» **EXERCISE TEXT**
Introduction to coveffectsplot

Samer Mouksassi


The use of forest plots to summarize the impact of various intrinsic and extrinsic factors on the pharmacokinetics (PK) of drugs is becoming a standard practice and a key part of submission packages to the FDA. The forest plots format make it easier for clinicians to quickly find and interpret the information they need.1


Traditionally, a paragraph describing the various doses in various group is part of the official drug label and often a table is provided. The advantages of table versus graphs has been previously discussed and each has its own merits. While web-based interactive graphics allow on-demand mouse hovering to show the graph numbers, this is not possible on a printed sheet of paper or on a static PDF as required for a drug label. As such, combining a graphic representation of the data with a side table provides the best of both worlds and provide to the clinician an efficient way to interpret the data.

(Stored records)
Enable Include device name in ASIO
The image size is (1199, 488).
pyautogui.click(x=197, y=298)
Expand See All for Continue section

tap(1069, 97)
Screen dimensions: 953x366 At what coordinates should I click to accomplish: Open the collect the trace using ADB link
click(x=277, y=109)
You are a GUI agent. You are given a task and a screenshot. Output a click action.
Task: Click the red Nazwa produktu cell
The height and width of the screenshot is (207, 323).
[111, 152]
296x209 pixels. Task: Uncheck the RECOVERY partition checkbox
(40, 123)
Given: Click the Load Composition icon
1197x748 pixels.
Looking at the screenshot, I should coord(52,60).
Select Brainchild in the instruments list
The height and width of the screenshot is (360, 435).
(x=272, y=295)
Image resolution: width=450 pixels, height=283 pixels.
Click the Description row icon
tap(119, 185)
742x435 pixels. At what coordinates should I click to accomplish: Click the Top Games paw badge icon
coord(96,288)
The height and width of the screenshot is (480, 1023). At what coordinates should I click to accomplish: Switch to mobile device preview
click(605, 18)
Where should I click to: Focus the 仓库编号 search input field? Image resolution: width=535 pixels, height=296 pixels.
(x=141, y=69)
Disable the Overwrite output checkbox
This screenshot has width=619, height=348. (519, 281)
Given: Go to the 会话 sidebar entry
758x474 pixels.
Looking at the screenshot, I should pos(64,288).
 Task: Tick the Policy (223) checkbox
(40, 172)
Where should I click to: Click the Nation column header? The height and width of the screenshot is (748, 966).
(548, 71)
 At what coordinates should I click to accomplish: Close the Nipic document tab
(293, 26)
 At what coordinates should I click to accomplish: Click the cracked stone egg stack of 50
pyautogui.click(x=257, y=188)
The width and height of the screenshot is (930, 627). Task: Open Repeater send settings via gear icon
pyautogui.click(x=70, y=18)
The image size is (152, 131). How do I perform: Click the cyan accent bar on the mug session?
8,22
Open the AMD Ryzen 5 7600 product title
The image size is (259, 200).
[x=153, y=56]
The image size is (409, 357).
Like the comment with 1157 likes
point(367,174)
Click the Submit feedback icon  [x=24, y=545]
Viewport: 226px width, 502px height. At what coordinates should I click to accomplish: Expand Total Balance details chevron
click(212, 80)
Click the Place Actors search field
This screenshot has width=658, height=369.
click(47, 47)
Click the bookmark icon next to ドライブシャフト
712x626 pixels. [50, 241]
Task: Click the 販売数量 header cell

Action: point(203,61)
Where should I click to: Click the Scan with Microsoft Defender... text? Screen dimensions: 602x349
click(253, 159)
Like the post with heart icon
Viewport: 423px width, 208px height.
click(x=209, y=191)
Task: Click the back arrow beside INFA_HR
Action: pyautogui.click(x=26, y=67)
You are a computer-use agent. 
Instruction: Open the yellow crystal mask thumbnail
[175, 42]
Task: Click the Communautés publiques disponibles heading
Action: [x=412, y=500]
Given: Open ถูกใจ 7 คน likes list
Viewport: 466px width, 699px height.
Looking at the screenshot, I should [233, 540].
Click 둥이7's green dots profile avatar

» **TRY IT**
In the coveffectsplot introduction, write out the stretch from "Traditionally, a paragraph" through "interpret the data." again, replacing "clinician" with "prescriber".

» **WRITTEN SOLUTION**
Traditionally, a paragraph describing the various doses in various group is part of the official drug label and often a table is provided. The advantages of table versus graphs has been previously discussed and each has its own merits. While web-based interactive graphics allow on-demand mouse hovering to show the graph numbers, this is not possible on a printed sheet of paper or on a static PDF as required for a drug label. As such, combining a graphic representation of the data with a side table provides the best of both worlds and provide to the prescriber an efficient way to interpret the data.